To cope with the situation, members of the laity officiated at services throughout the Island. One of those to be enlisted was Mr Harold Brache, our Licensed Reader.

Because of shortages of fuel for light and heat, and owing to the curfew, Evensong was held between the hours of 2.30-4.00 p.m. No Confirmations could take place during 1941-1944.

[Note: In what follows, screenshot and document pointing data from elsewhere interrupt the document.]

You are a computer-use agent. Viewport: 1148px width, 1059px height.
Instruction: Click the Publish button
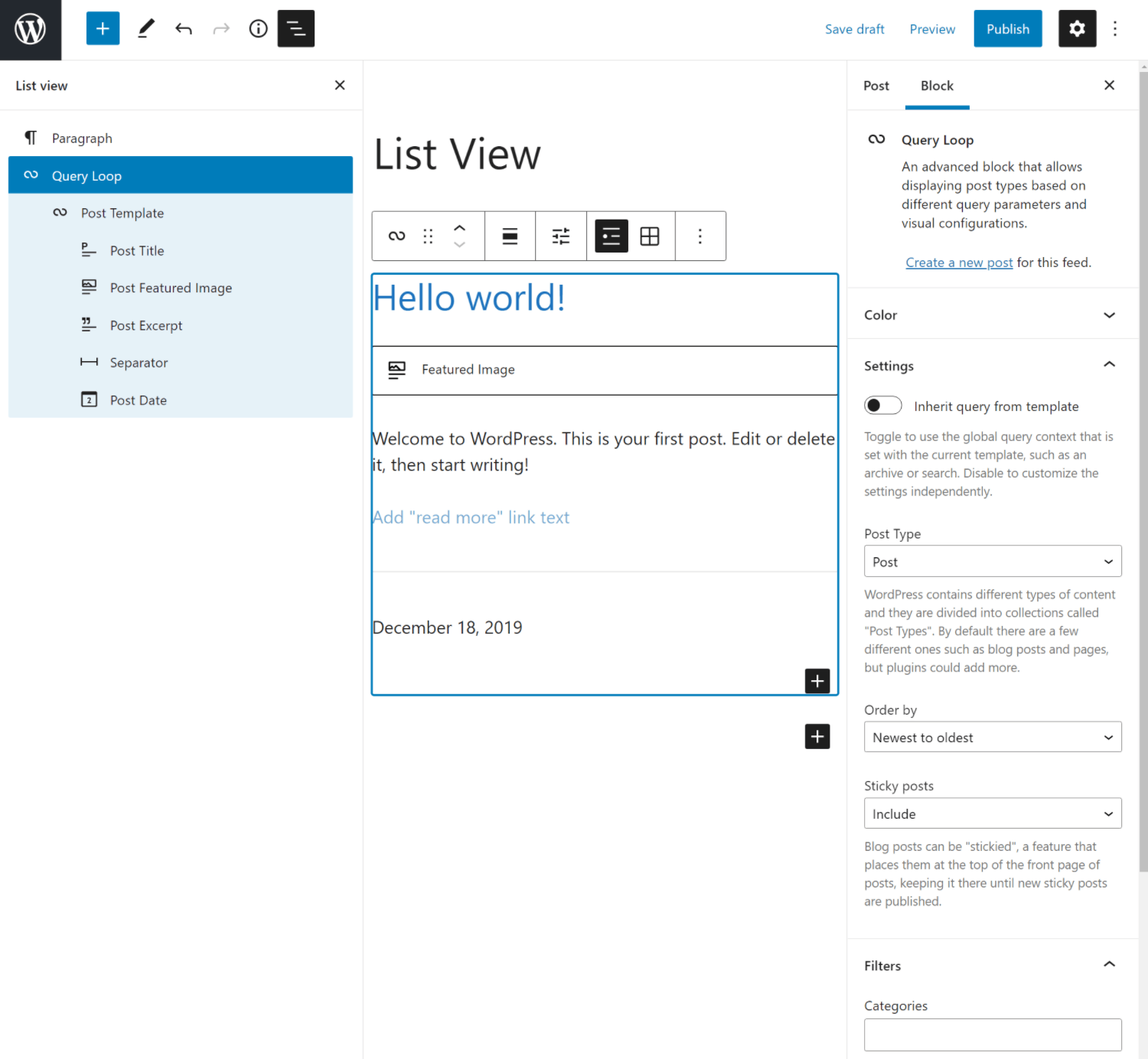tap(1007, 28)
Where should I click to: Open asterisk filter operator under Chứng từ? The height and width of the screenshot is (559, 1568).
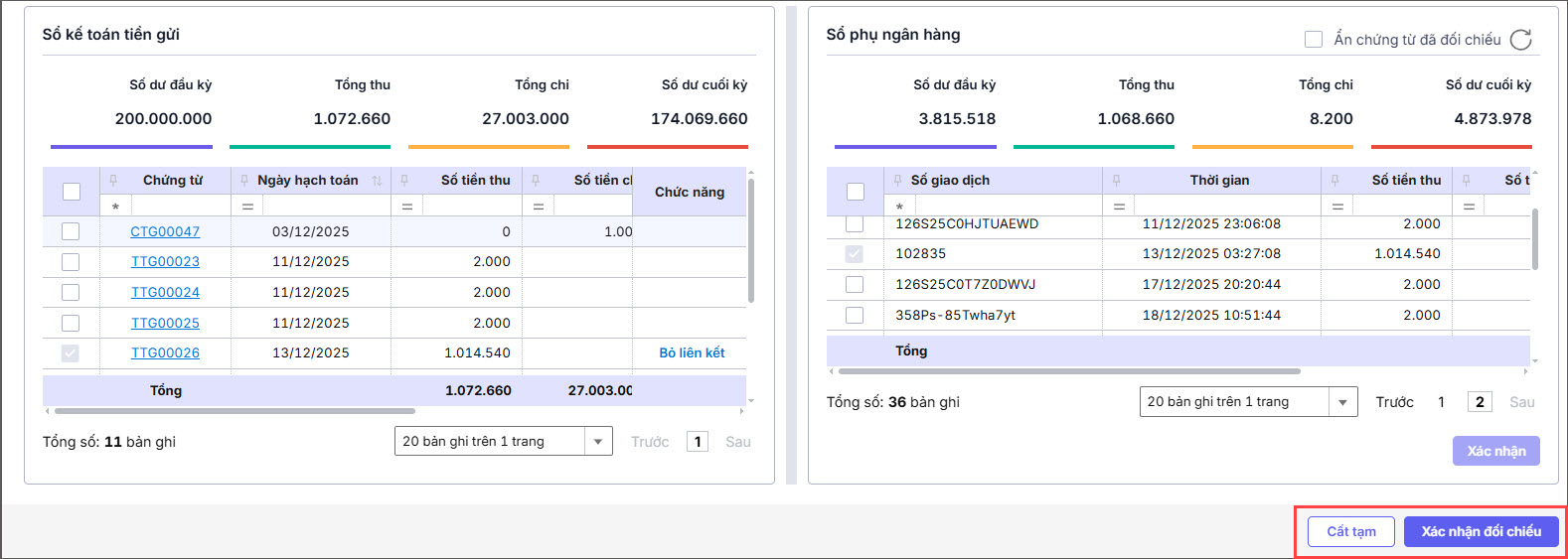[x=115, y=207]
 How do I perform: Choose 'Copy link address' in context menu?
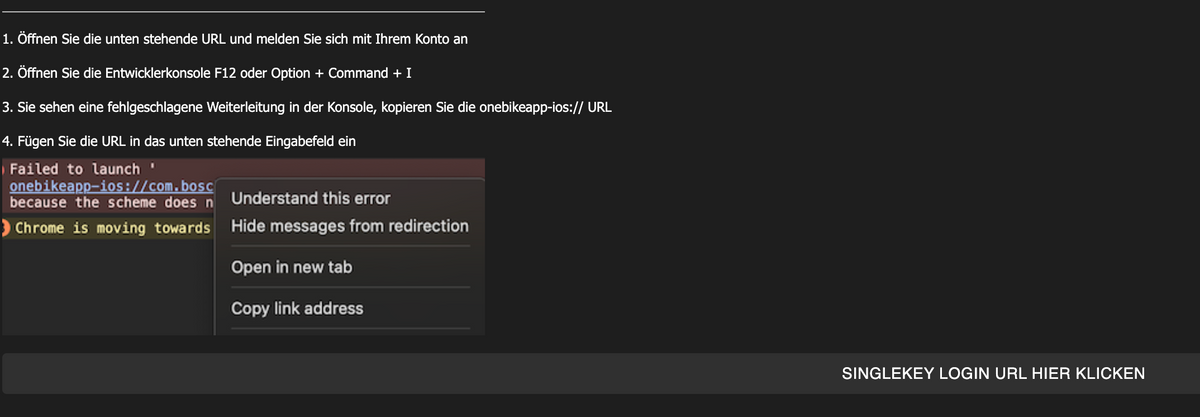[x=297, y=308]
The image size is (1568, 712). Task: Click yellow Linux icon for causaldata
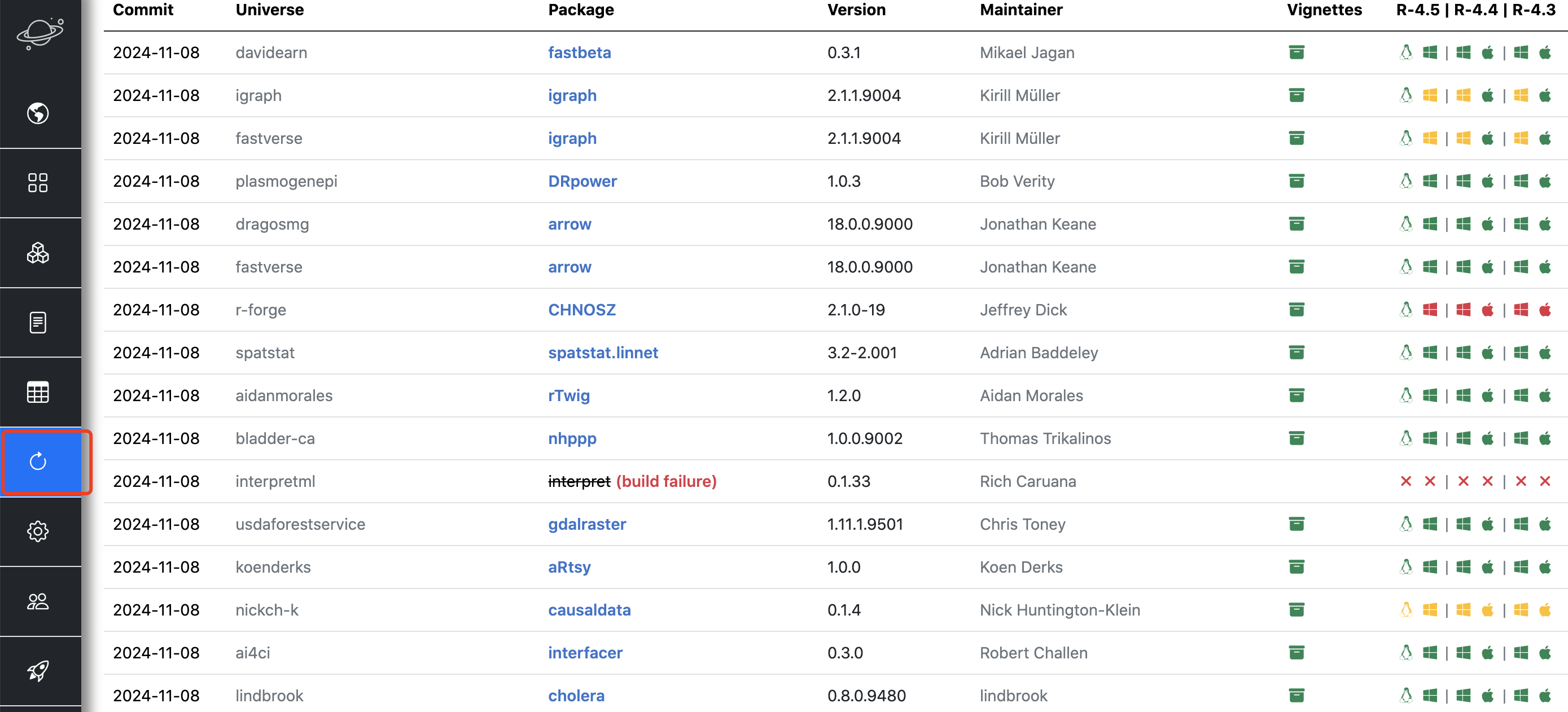pyautogui.click(x=1405, y=610)
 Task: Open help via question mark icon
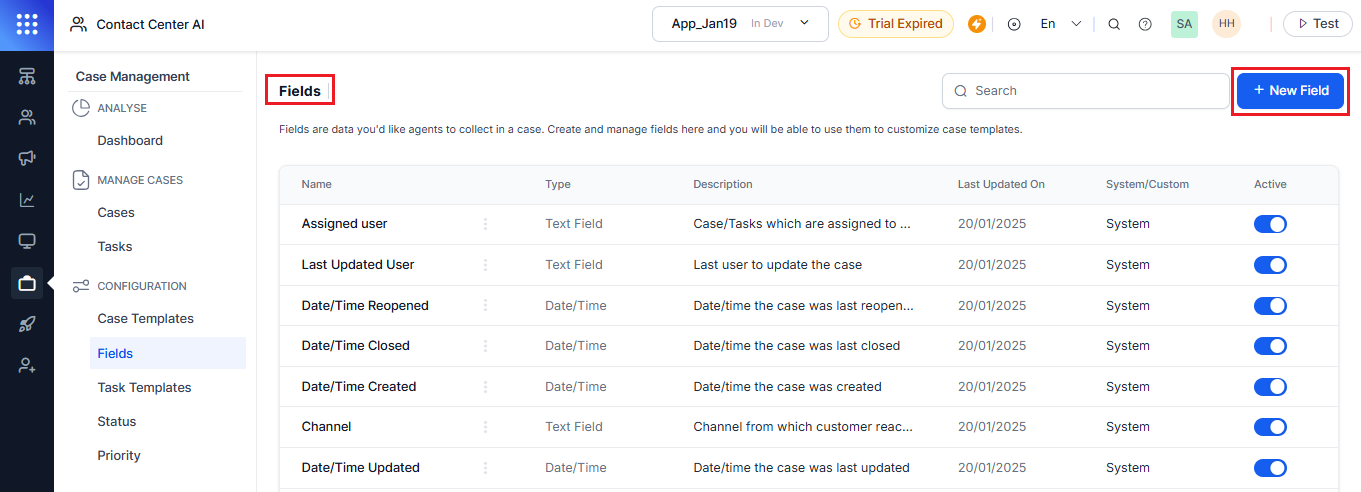(x=1145, y=24)
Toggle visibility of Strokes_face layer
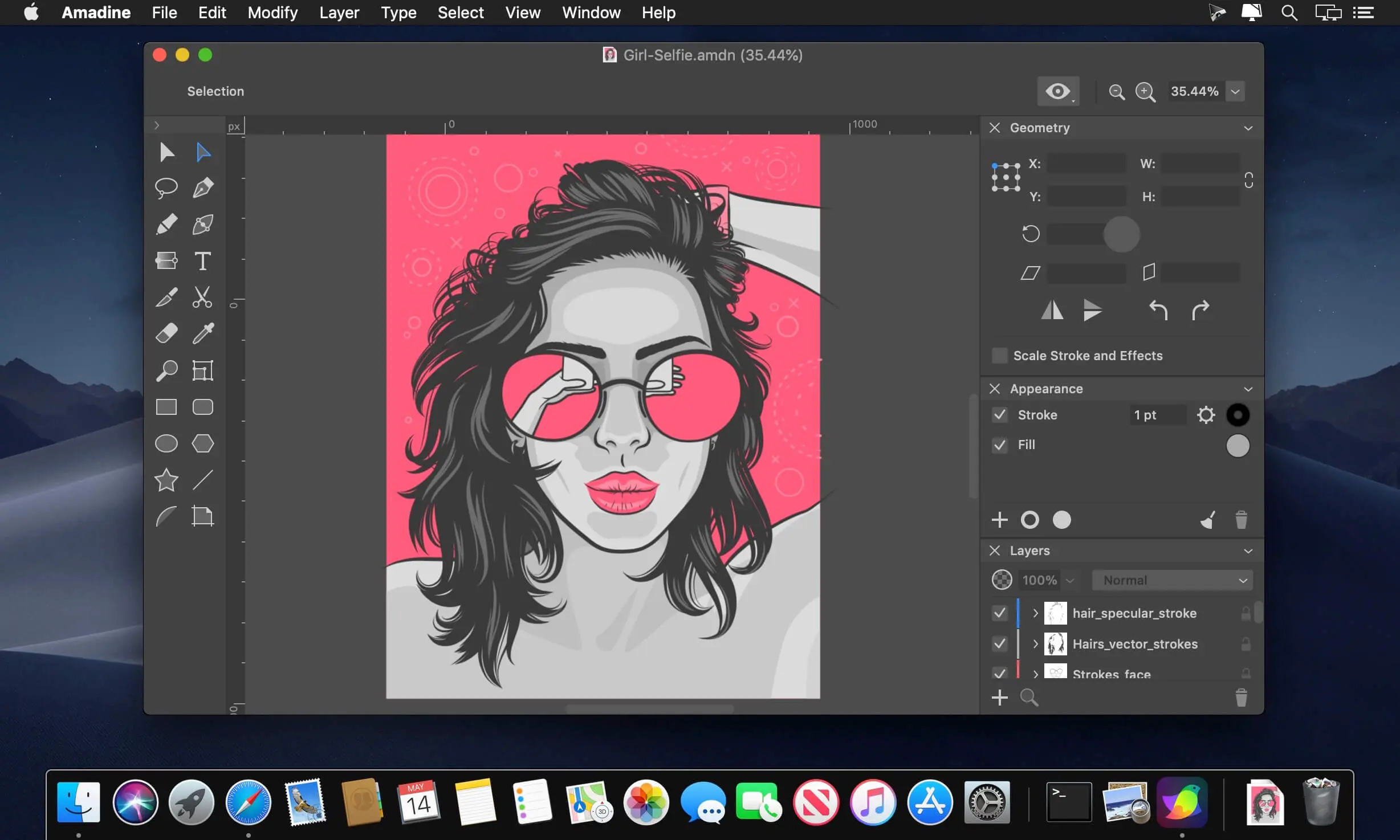Screen dimensions: 1400x840 (x=999, y=673)
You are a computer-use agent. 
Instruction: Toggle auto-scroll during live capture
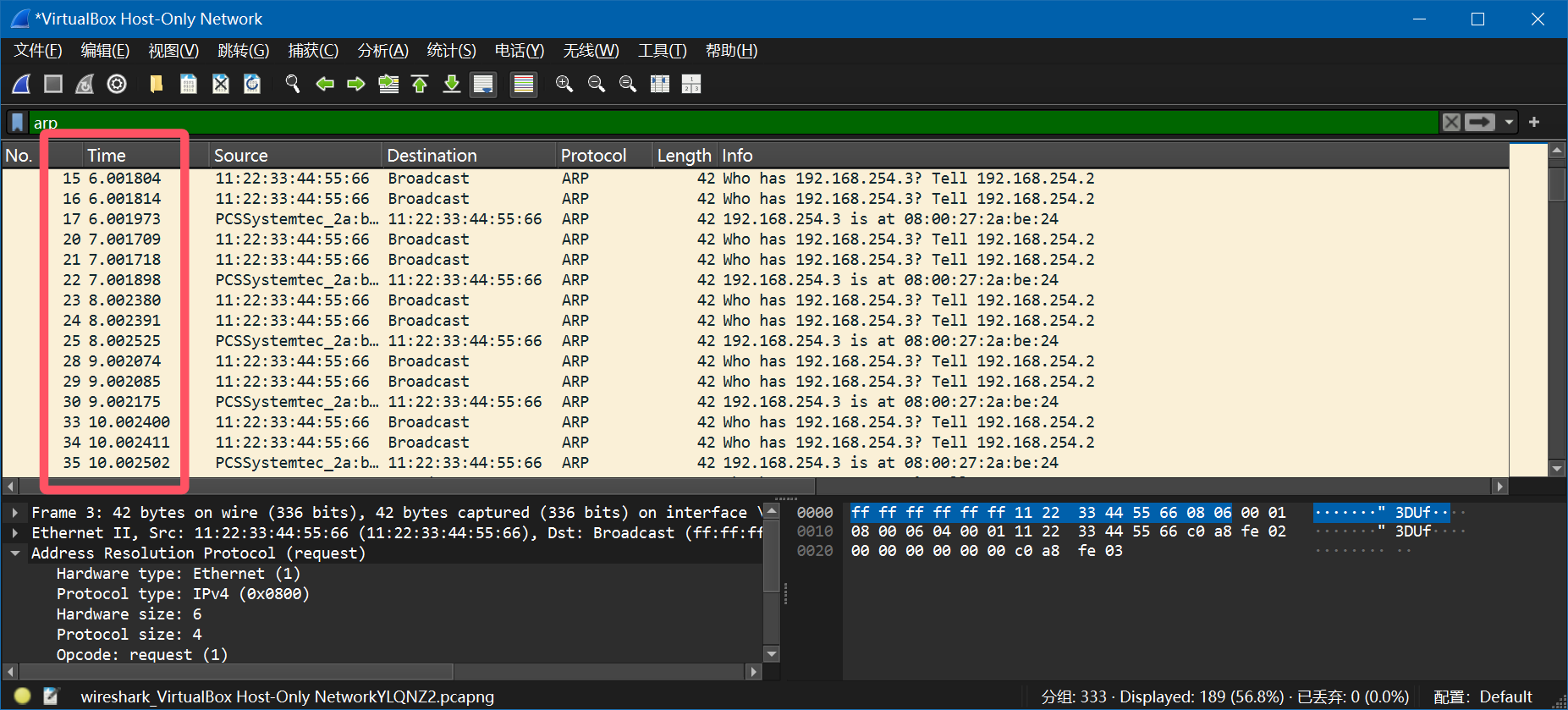[483, 84]
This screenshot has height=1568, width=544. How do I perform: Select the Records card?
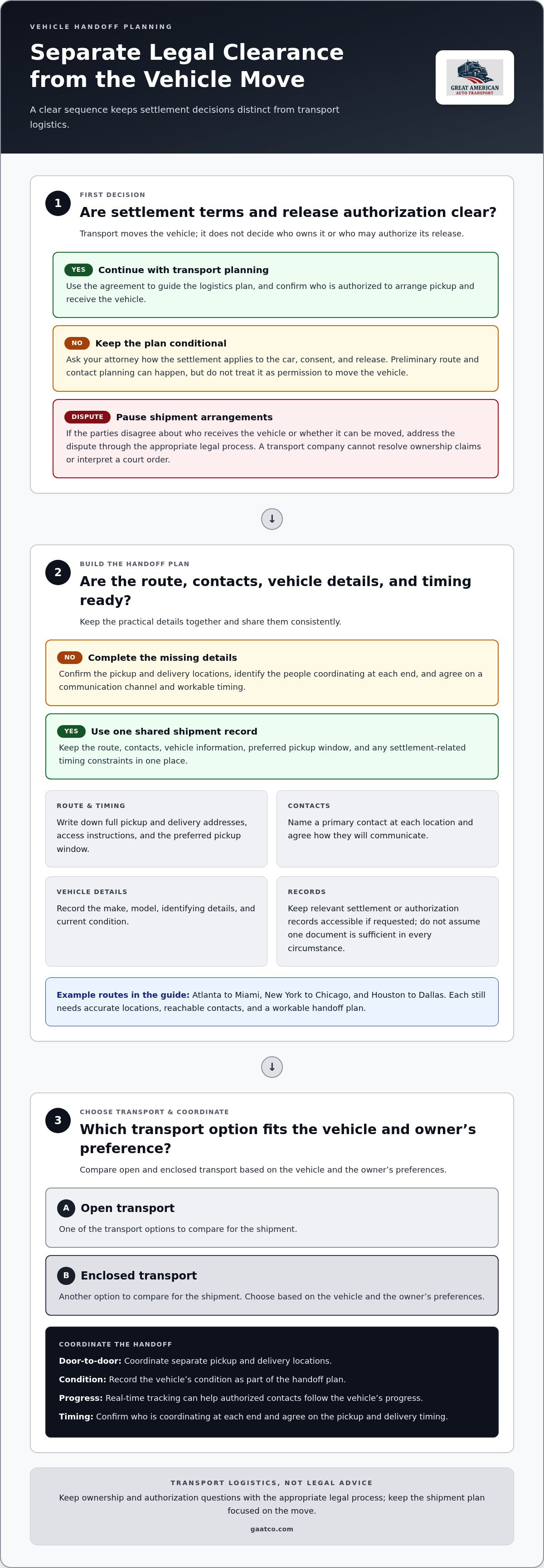tap(388, 921)
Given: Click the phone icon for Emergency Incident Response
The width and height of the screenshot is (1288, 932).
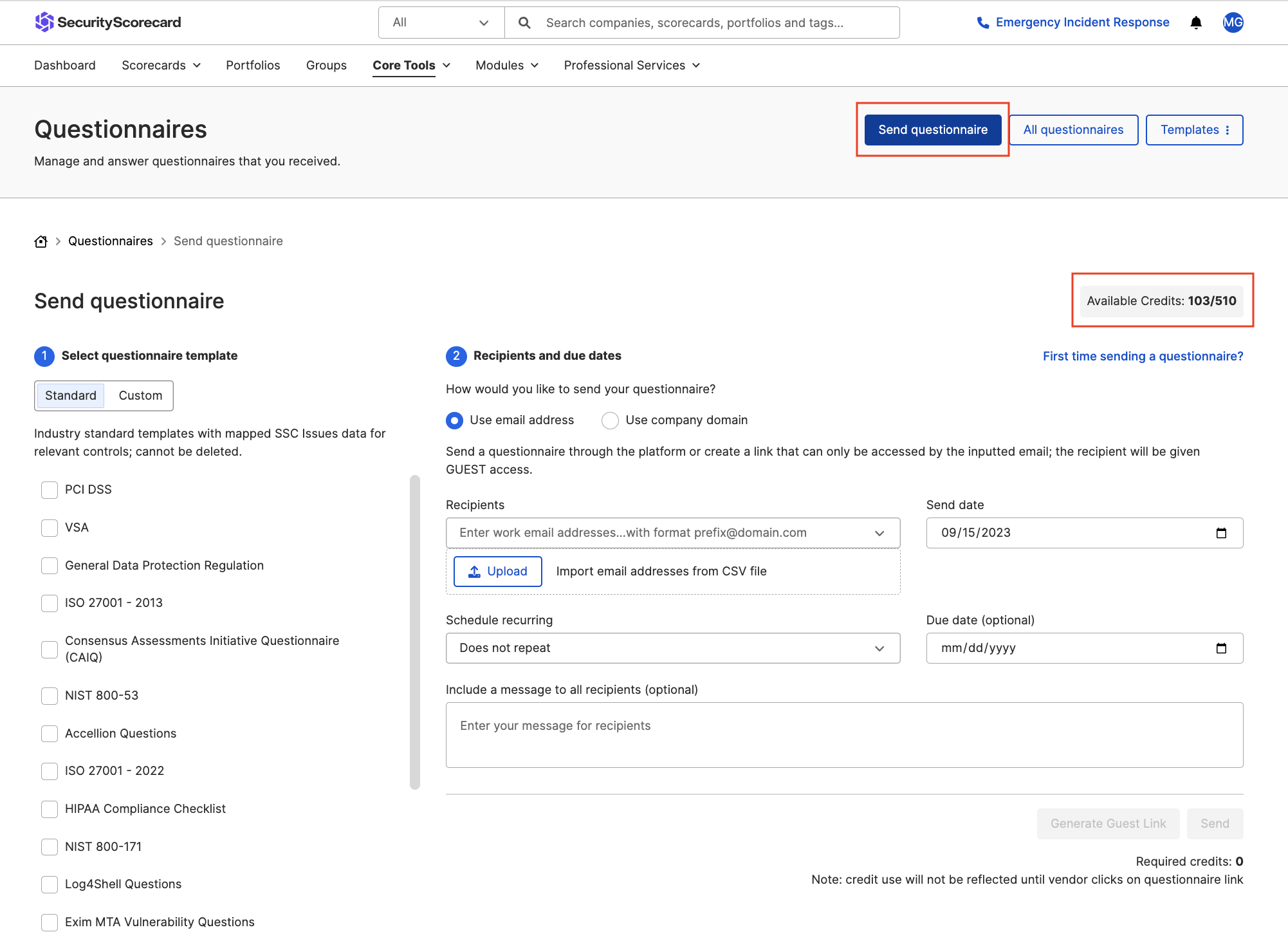Looking at the screenshot, I should tap(982, 22).
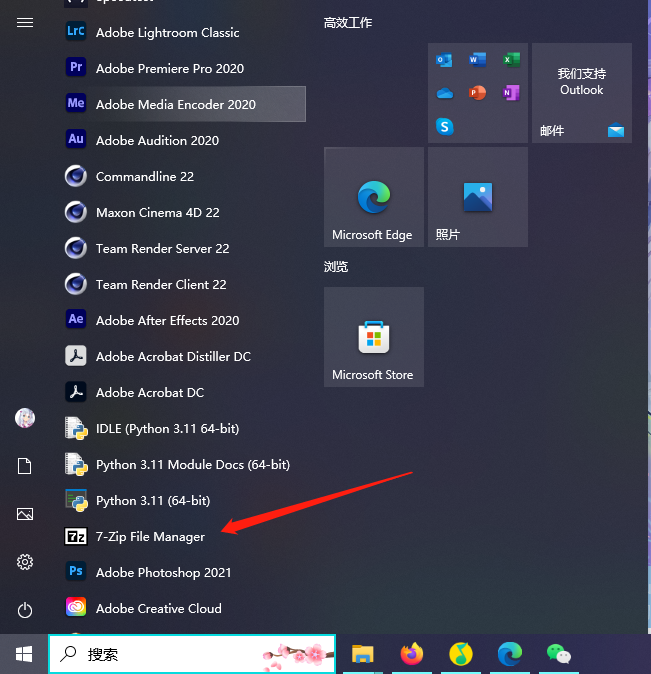This screenshot has width=651, height=674.
Task: Open Settings gear in Start sidebar
Action: [x=25, y=562]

Vice Dean of Guernsey, Kevin Charles Northover b.1957

==Priors of the Vale, Vicars of the Vale and Rectors of St Sampson==

1156 Robert, pretre et Doyen du Valle

1179 Richard, de Vyville (Huivilla), Prior

1249 Henry, Canon of Blanchelande

1306 Jean de la Port (Duport), afterwards Abbot of Mont Saint-Michel

1323 Jean Le Caretier

1324 Renant Pastey

1325 William Fabri (Guillaume Le Febre)

1327 Jourdain Poingdestre

1335 Andre de la Porte (Duport)

1352 Richard Tyffanye

1364 Geoffrey de Carteret

1368 Jean de Guerin

1372 Brefard (time of descente des Saragousais)

1479 Guillaume Paul

===Rectors of the Vale===

1473 Jean Le Carpentier

1480 Jean Bequerel

1490 Jean Corneille

1497 Pierre Houssaye, died 1503

1503 George Elys, Doyen 1509, Resigned 1513

1513 Jean de Quetteville

1550 Jean Hurt

1555 Thomas de Beaugy

1585 Jean de Cherpont, d. 1587

1587 Noel Perruquet

1590 Jacques Guyneau, d. 1592

1592 Jean Marchand

1598 Jeremy Valpy, d. 1606

1606 Pierre Painsec

1607 Nicholas Efart

1607 Thomas Miletjun

16-Jean Boulon

1652 Thomas Piquot, d. 1604

1655 Thomas Le Marchant, resigned 1662

1662 Philip Brashmart, d. 1663

===Vicars of the Vale and Rectors of St Sampson===

1663 Elie des Hayes, d.1710

1665 Nicholas Noe

1687 Pierre Bely, d. 1710

1711 Nicholas Le Mesurier, d. 1721

1722 François Duplessis, d. 1729

1730 Thomas Williams

1743 Joseph du Queray, d. 1743

1743 François de Baupin, d. 1751

1752 François Guillaume Durand, d. 1789

1763 Jean Charles Bernel

1767 Daniel François Durand

1774 Rene Martineau

1780 Gabriel François Guyneau

1789 Rene Martineau, d. 1816

1816 William John Chepmell

===Rectors of the Vale===

1859 Thomas Bell, Dean of Guernsey 1892, d.1917

1915 Frederick William Stamp Le Lievre, d.1939

1939 Grotius Alexander James, d.1961

1959 Kenneth Claude Cadman

1965 John Raymond Hancock, d.2000

1979 Peter Simpson

1992 Edward John Widdows

2000 Kevin Northover

2018 On 11 February 2018 it was announced that the Revd Stuart Tanswell, Vicar of St John the Evangelist, North Holmwood, was to be the next Rector of the Vale Church. He will be licensed as Priest in Charge on Wednesday 11 April before being inducted as Rector on Thursday 14 June 2018.